Das ewige Märchen vom länger Arbeiten müssen

Als in der letzten Woche Vertreter des Internationalen Währungsfonds (IWF) in Luxemburg weilten, konnte man sich eigentlich schon denken, was auf jeden Fall zu den »Reform«-Forderungen gehören würde. Die Vorahnung wurde dann auch nicht enttäuscht: Neben Forderungen nach Absenkung von Löhnen und Sozialleistungen soll in den Augen des IWF auch eine Verlängerung der Lebensarbeitszeit her.

Der immer wieder herbeigezerrte demographische Wandel wackelt bedrohlich wie eine Keule über unseren Köpfen, die, wenn Lebensarbeitszeit nicht erhöht werde, gnadenlos auf uns hernieder fahre, während die Frage nach der Entwicklung der Produktivität und der Verteilung des erarbeiteten Wohlstandes traditionell sehr kurz kommt.

Wir werden immer älter, also müssen wir auch länger arbeiten. Klingt logisch? Muß es aber nicht. Auch die 40-Stundenwoche wird selten attackiert. Sie ist eben da und Arbeitszeitverkürzung wird im Kopf immer mit Lohneinbuße zusammengebracht. Deswegen leisten entsprechende Kampagnen der Gewerkschaften an dieser Stelle wichtige Aufklärung.

Noch vor dem ersten Weltkrieg schufteten die Menschen täglich über zwölf Stunden und erkämpften sich mit ihren Gewerkschaften eine Verkürzung der Wochenarbeitszeit. Heute peitscht uns der Konsum an, immer mehr zu arbeiten für einen bescheidenen Wohlstand und allerhand Konsumgüter. Auf der anderen Seite wächst das Heer der Arbeitslosen als Folge des sinkenden Arbeitskräftebedarfs, viele Jugendliche kommen von der Schule direkt in die Arbeitslosigkeit, und immer mehr Menschen können sich auch einen noch so bescheidenen Wohlstand nicht mehr leisten. Da erscheint es geradezu grotesk, nun zu versuchen, Ältere immer länger im Arbeitsleben zu halten.

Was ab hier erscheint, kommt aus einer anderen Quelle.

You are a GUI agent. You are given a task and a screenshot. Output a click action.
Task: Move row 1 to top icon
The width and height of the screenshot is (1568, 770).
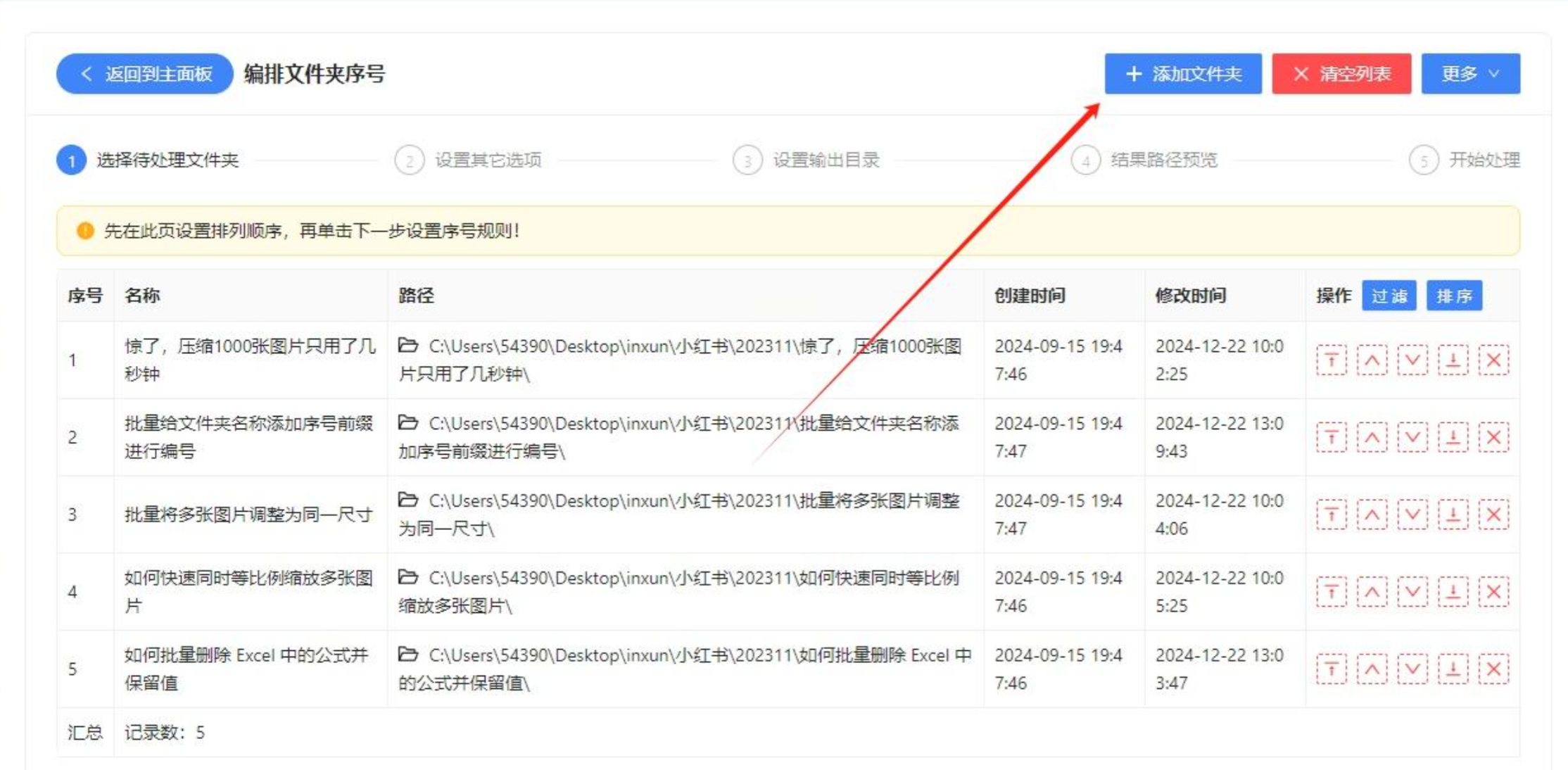[x=1331, y=360]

Der wachsende Druck auf Lohnabhängige, länger und flexibler verfügbar sein zu müssen und die immer komplexere Verbindung zwischen Arbeitsleben und Familie fördert Abnutzungs-Krankheiten, die wiederum Kosten für alle verursachen, dabei würde eine drastische Verkürzung der Lebens- und Wochenarbeitszeit den Menschen ein gesünderes Leben, vor allem mehr Zeit zum Leben bieten und andererseits massiv Arbeitsplätze schaffen. Hinzu kommt, daß in nur wenigen Jahren ein etwaiger negativer Effekt auf die Profite der Industrie vollkommen verpufft wäre. Abgesehen davon, daß das Gejammer um hohe Lohnkosten dieser Tage erneut vom OGBL als Unsinn entlarvt wurde.

Ein unabhängiges britisches Institut hatte sich bereits vor einigen Jahren dieses Themas angenommen und erklärt, daß eine 21-Stunden-Arbeitswoche vollkommen ausreichend sei. Diese scheinbar radikale Idee begründe mit einer Umverteilung der vorhandenen Arbeit auf die vorhandenen Arbeitskräfte. Umweltzerstörung, soziale Ungerechtigkeit und Überarbeitung sollen auf diese Weise abnehmen.

In der bestehenden Gesellschaftsform allerdings besteht kaum eine Chance auf Veränderung der vorherrschenden Verhältnisse. Einige Wirtschaftsköpfe träumen schon von einer Rente mit über 75 Jahren und noch höherer Wochenarbeitszeit. Die Masse der Arbeitslosen und chancenlosen Schulabgänger steht daneben und wird als Spaltpilz eingesetzt, um die Schuftenden ruhig zu halten.

Es ist also die Frage nach sinnvoller Arbeit, die mit dem Familienleben in Einklang gebracht werden kann und der Gemeinschaft dient oder Arbeitshetze bis zum Lebensende, deren Früchte sich das Patronat in die Taschen steckt.